> [Given information]:
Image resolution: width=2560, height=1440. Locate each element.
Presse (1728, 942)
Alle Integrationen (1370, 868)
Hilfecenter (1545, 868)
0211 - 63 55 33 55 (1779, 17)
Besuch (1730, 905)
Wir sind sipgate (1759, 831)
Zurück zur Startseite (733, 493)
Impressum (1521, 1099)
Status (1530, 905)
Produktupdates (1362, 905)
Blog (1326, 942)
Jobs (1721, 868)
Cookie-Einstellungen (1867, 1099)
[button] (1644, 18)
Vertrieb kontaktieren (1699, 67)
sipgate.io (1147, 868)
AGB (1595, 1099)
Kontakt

> [What this task involves]:
Take the line above containing "Alle Integrationen (1370, 868)", the line containing "Jobs (1721, 868)", and all lines in between, and copy them exactly without anything else.

> [Worked solution]:
Alle Integrationen (1370, 868)
Hilfecenter (1545, 868)
0211 - 63 55 33 55 (1779, 17)
Besuch (1730, 905)
Wir sind sipgate (1759, 831)
Zurück zur Startseite (733, 493)
Impressum (1521, 1099)
Status (1530, 905)
Produktupdates (1362, 905)
Blog (1326, 942)
Jobs (1721, 868)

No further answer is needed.